Leaflet, a modern open-source JavaScript library for mobile-friendly interactive maps would allow me to create my interactive map using custom tile layers.

There are many methods of creating tile layers; QGIS Server, TileCache and MAPNIK allow users to create and server their own maps, Mapbox even handles .shp files and makes a whole map ready to show off with very little effort, but I wanted to do it and host it myself.

Using another plugin (QTiles this time) I was able to create my own tiles.

QTiles offers some customisation with the tiles it outputs, PNG or JPG, opaque or transparent and z-levels.

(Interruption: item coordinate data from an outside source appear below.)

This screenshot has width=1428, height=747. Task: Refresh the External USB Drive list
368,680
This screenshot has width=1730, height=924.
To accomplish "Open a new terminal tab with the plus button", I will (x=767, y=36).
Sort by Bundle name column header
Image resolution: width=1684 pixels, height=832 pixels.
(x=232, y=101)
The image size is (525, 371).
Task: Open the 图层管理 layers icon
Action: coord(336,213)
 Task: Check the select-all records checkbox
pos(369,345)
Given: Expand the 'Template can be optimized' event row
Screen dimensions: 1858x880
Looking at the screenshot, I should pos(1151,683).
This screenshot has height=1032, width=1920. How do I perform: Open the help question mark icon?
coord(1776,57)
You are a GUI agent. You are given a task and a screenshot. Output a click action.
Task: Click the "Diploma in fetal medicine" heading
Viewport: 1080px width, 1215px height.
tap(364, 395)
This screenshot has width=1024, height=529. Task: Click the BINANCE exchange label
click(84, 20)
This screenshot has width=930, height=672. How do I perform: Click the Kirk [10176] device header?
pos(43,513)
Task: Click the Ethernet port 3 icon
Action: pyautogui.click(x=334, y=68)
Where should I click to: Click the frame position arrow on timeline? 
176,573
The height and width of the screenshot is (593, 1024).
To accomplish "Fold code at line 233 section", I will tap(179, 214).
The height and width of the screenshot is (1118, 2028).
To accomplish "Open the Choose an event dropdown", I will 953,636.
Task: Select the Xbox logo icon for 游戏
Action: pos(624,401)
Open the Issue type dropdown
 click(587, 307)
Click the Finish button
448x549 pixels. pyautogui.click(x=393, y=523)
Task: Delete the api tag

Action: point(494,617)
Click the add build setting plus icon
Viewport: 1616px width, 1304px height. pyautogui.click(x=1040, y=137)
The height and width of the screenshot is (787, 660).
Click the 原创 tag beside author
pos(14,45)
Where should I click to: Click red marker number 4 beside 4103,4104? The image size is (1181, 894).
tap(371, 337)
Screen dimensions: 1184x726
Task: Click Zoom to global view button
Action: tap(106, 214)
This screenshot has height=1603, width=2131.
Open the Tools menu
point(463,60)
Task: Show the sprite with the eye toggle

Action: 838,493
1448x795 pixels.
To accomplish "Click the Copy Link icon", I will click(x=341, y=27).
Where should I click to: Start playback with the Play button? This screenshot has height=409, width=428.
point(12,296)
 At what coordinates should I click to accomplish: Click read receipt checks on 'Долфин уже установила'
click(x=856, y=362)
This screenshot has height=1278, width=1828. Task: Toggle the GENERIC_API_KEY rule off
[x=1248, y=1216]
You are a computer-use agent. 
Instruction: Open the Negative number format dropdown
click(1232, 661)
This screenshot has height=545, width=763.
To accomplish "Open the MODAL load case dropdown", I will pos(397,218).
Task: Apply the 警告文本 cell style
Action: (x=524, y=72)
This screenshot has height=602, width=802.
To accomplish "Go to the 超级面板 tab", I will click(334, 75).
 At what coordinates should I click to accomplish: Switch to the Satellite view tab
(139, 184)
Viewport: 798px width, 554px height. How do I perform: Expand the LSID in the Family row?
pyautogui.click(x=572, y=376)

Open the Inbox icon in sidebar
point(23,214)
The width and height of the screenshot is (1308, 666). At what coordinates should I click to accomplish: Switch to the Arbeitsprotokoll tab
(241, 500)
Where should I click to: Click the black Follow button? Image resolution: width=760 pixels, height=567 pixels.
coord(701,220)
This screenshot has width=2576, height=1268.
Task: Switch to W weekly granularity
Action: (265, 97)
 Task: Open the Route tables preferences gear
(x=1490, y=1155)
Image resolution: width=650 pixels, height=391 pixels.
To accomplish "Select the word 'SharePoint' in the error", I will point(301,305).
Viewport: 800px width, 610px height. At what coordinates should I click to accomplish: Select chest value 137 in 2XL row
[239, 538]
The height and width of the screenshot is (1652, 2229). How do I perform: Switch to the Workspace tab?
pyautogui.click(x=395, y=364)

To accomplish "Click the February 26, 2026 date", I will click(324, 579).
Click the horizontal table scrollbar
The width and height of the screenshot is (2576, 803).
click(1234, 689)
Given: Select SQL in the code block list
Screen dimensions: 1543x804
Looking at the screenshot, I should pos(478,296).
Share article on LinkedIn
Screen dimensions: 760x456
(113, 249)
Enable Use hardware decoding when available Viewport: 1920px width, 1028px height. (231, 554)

Everything worked well apart from transparency for an unknown reason, so I had to settle with tiles that had a white background where no hexagons were present.

I fixed this using ImageMagick to convert all white pixels to transparent ones using the following script:

#!/bin/bash

find . -type f -iname "*.png" -print0 | while IFS= read -r -d $'\0' file; do

    isWhite=`convert $file -colorspace HSL -channel g -separate +channel -format "%[fx:mean]" info:`

    if [ "$isWhite" == "0" ]
    then
        rm $file
    else
        convert $file -bordercolor white -border 1x1 \
                -alpha set -channel RGBA -fuzz 10%   \
                -fill none -floodfill +0+0 white     \
                -shave 1x1 $file

        convert $file -channel rgba -alpha set -fuzz 10% -fill none -opaque white $file
    fi
done

It also deleted completely blank files saving me a lot of hard drive space.

Original size:          505 MB
File count:             126,388

After optimisation:     19 MB
File count:             2,780

With tiles created & optimised and leaflet layer options configured the map was complete, ready to be shared publicly.